§ What is expected: Go through the data below line by line. Give only the number of lines that contain "agent".

>>>

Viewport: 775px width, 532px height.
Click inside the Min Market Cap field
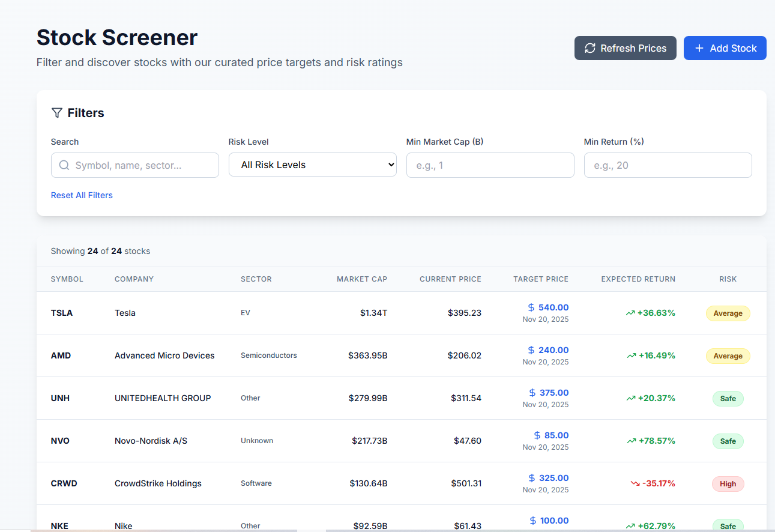pos(490,165)
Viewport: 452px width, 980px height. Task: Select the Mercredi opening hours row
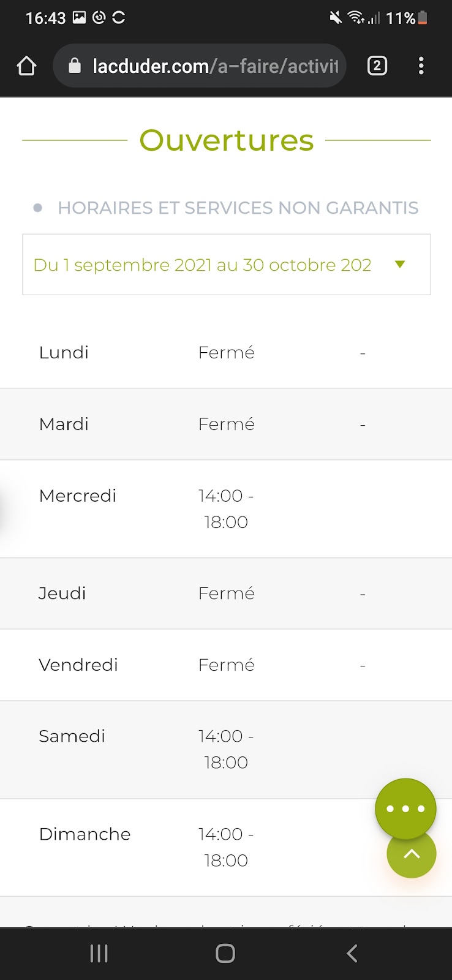coord(226,509)
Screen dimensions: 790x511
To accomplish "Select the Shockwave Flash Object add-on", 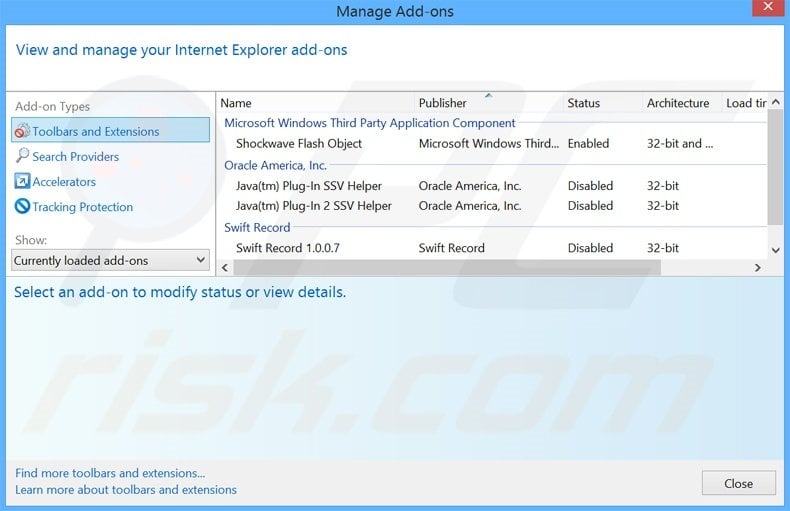I will 299,144.
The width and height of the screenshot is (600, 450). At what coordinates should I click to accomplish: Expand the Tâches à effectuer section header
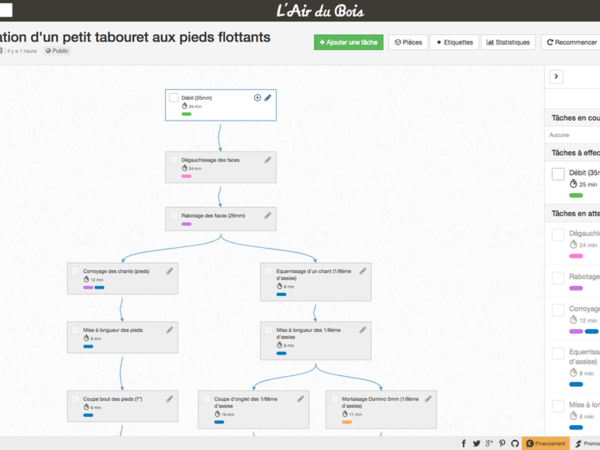pos(575,153)
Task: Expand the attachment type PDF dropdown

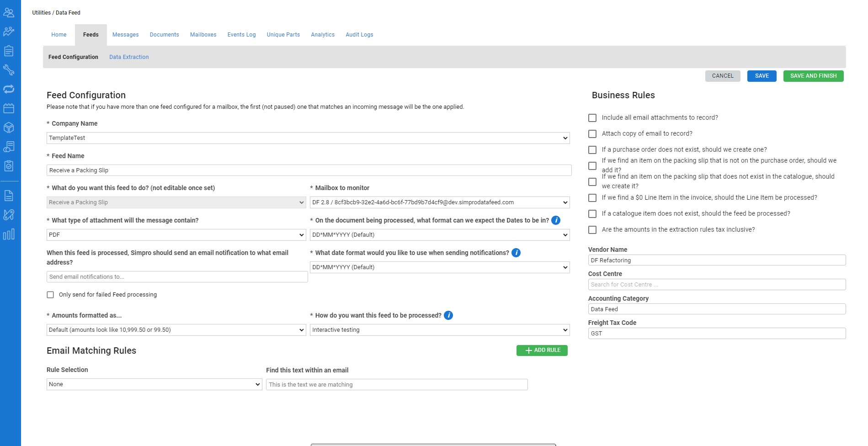Action: pos(176,235)
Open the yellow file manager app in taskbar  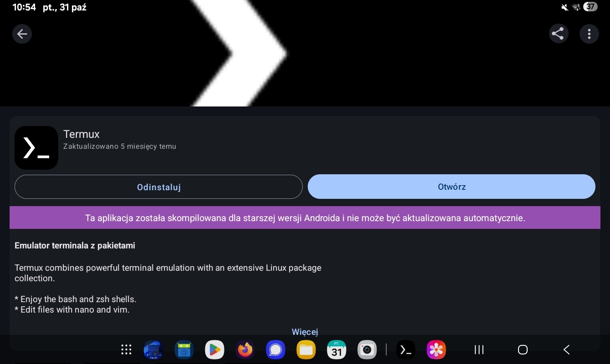306,349
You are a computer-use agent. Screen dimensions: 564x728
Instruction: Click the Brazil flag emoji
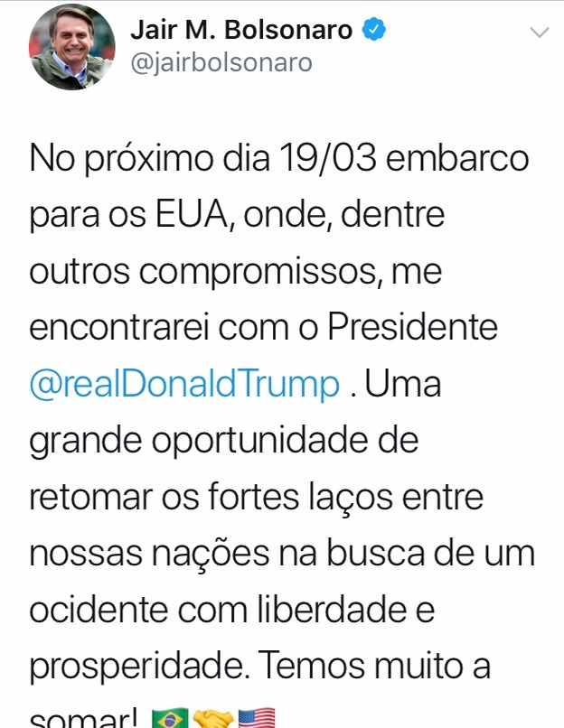pyautogui.click(x=169, y=719)
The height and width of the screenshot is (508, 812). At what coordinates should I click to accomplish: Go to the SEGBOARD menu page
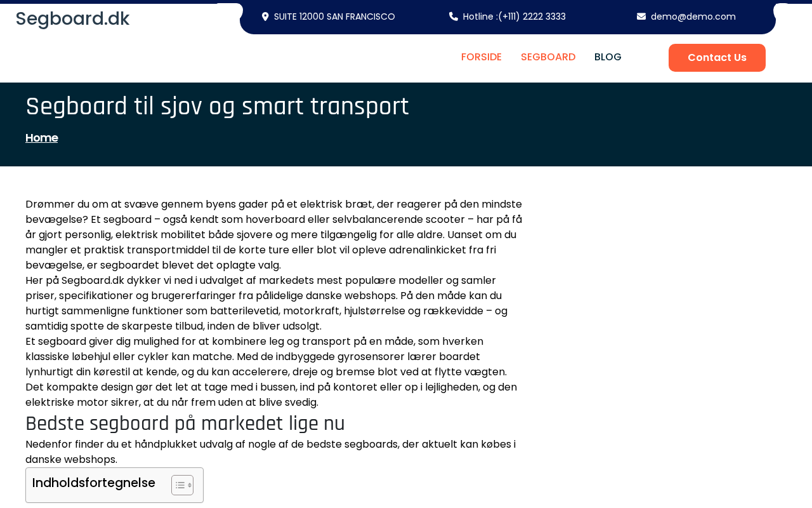click(548, 57)
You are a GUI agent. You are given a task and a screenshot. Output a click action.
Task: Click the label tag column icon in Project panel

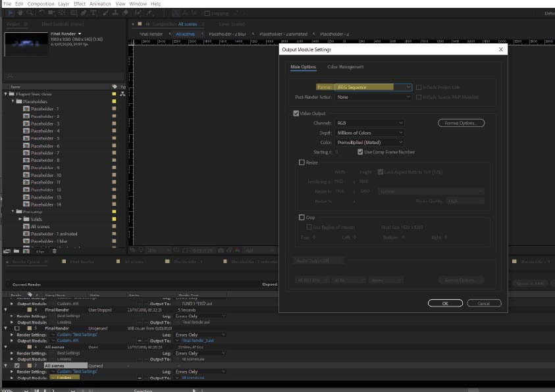point(114,87)
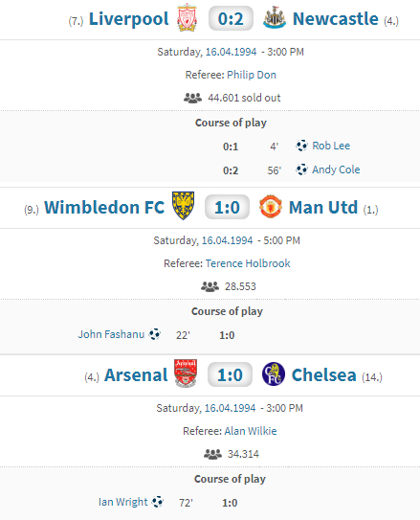The height and width of the screenshot is (520, 420).
Task: Open the Liverpool team page link
Action: coord(128,19)
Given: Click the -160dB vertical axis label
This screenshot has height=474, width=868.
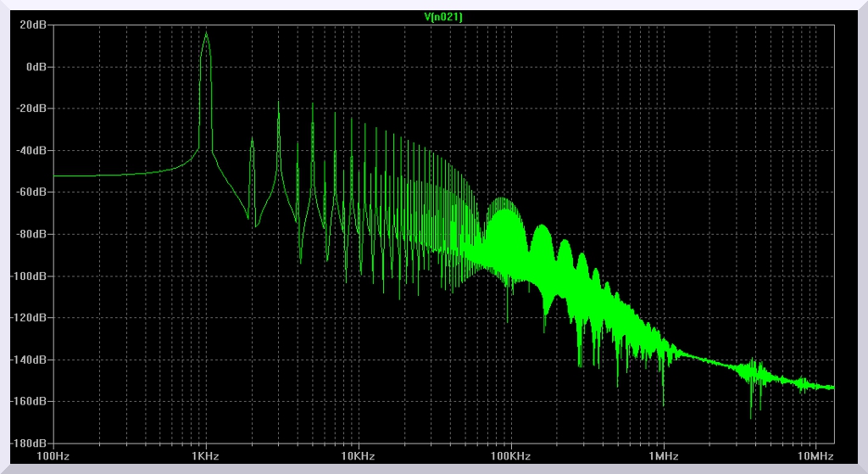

<<<

§ Solution to this exercise: 2